Last week during my primary doctor visit, something happened which was an affirmation to me that I had the right doctor. Despite the fact, my reasoning for the visit was to check in on my HIV care, we spent most of the time discussing something that also affected me and my status. Racism.

My primary doctor, Robert Chavez is based in Manhattan and I have been seeing him for many years. Not to make this a love song about Dr. Chavez, I do have to point out how he represents medical care that many other doctors probably wouldn’t or couldn’t give their patients.

In my case upon my visit and after checking in on if anything was happening health-wise, we then started to talk about the national conversation on the rise in racism and the comments and actions of the current administration as it relates to race.

On a personal level, I shared my almost daily encounters, especially being the typical stereotype image of being a tall, fairly muscular, black man with a shaved head. A visage that often produces fear in white people for no justifiable reason. So if anyone could share their perspectives on race, I could do it with no problem. Yet often there is no room to discuss something like race. And especially on a doctor’s visit. There may be of an unawareness of the need as often people of color don’t often voice their encounters as to do so would be a daily occurrence. As black people, we know of the encounters and often can predict when it’s going to happen. So as a way to protect our mental state or not to feed into it, we build up mental walls that allow us to ignore others inflicting it. If we do discuss it, it’s usually triggered by a social media account of a person being confronted with racist behaviors.
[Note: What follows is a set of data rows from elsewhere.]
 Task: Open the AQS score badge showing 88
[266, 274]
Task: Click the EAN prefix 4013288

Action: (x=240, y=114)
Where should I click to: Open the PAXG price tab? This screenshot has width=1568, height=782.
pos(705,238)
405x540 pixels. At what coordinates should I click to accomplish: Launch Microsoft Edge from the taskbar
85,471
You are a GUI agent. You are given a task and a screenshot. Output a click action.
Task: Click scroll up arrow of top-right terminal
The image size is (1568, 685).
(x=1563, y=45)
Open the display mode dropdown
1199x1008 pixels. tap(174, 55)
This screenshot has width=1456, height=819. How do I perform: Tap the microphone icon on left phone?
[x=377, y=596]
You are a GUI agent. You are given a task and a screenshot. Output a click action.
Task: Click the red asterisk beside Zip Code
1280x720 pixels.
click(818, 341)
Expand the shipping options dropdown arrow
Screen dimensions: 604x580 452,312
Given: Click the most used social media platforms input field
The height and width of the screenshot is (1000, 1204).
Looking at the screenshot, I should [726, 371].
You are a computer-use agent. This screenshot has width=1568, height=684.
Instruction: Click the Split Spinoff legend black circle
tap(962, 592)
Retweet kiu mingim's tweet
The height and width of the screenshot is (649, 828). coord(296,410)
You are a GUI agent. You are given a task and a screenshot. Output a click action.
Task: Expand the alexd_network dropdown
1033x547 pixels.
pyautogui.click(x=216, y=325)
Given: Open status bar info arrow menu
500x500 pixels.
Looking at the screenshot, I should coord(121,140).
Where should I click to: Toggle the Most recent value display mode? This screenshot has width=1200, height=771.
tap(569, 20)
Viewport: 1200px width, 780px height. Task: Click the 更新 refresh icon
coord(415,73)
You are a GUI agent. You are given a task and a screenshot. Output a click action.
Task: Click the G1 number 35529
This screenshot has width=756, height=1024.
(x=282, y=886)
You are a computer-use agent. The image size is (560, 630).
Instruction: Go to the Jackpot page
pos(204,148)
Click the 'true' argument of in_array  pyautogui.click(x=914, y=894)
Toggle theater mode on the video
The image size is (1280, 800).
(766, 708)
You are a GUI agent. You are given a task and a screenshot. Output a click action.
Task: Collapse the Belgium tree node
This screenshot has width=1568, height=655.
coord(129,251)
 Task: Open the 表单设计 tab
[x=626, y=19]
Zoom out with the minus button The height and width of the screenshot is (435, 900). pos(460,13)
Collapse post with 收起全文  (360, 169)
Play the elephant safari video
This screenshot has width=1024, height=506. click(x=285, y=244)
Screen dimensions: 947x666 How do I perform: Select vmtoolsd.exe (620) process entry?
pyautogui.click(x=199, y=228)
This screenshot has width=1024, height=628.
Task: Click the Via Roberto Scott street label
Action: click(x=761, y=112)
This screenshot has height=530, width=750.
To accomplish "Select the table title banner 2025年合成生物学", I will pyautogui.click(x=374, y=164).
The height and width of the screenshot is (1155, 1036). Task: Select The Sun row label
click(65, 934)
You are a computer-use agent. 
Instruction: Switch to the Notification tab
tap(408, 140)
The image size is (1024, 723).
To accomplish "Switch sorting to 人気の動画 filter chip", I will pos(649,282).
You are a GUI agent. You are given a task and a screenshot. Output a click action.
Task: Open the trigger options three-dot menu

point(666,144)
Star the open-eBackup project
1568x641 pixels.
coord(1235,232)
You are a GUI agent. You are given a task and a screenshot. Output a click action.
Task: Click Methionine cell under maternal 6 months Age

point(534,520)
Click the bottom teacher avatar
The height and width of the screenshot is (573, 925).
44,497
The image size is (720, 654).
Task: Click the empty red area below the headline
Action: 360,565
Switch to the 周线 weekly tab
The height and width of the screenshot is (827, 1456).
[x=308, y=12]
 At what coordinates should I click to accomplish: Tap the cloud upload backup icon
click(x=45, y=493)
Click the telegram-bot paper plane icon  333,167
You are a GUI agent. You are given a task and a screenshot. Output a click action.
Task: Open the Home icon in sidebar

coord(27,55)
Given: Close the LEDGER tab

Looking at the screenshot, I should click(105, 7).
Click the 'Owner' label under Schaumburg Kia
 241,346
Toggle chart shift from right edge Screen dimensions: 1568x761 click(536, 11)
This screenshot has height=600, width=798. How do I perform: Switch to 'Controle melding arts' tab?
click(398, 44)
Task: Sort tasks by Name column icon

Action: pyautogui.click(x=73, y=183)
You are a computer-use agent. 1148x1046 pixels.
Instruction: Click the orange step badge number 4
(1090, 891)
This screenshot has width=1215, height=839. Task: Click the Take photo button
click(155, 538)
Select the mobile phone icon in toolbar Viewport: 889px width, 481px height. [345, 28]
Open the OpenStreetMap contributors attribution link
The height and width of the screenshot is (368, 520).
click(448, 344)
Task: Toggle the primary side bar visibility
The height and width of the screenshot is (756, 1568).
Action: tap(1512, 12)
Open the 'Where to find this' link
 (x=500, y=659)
Yet it also speaks to the privilege of only dealing with one’s HIV without the inclusion of race. A person of color has to factor in race as that also has an attachment to their health. As we spoke about my recent personal experiences, Mr. Chavez did as well. Although he has a Spanish sounding name, if you saw him you wouldn’t think that was his background. Yet even with his olive tone skin, as he shared, he would be invited into spaces in which others felt comfortable to spew out their hate to those of color, or there would that one who, sensing he wasn’t white, evoking their privilege onto him.

In this sharing, I saw my doctor as more human. Although he was always an open and gracious person, this discussion allowed me to know him even more. The discussion itself spoke to something really important to me, when treating anyone’s HIV, doing so in a 360-degree manner. Meaning that a doctor is not simply treating only the HIV but also looking at a patient’s whole environment to see what has the potential to affect their health.

Race may not seem like it has an attachment, but just consider that in dealing with racism any encounters, can bring forth depression especially if you feel victimized and/or stigmatized simply because of the color of your skin. That depression and the feeling of low self-worth may then be a reason for someone to not maintain their medical regimen on a regular basis that includes taking one’s medication or seeing their doctor. There have even been studies on how racism can attribute to hypertension or high blood pressure.

Knowing this I realize how fortunate I am that I have a doctor who’s not pushing me out the door without first seeing how the wholeness of myself is doing. I hope other doctors adopt this model and not just with people of color living with HIV but all their patients. Checking in to ask about the world their patient is living in and trying to determine if they hear anything that could hinder or should be a part of their HIV care. They discover something new about who they’re seeing.

So thank you, Dr. Chavez, for not treating me simply like a billable unit. My conversation with you made me feel….human. And I look forward to talking to you again.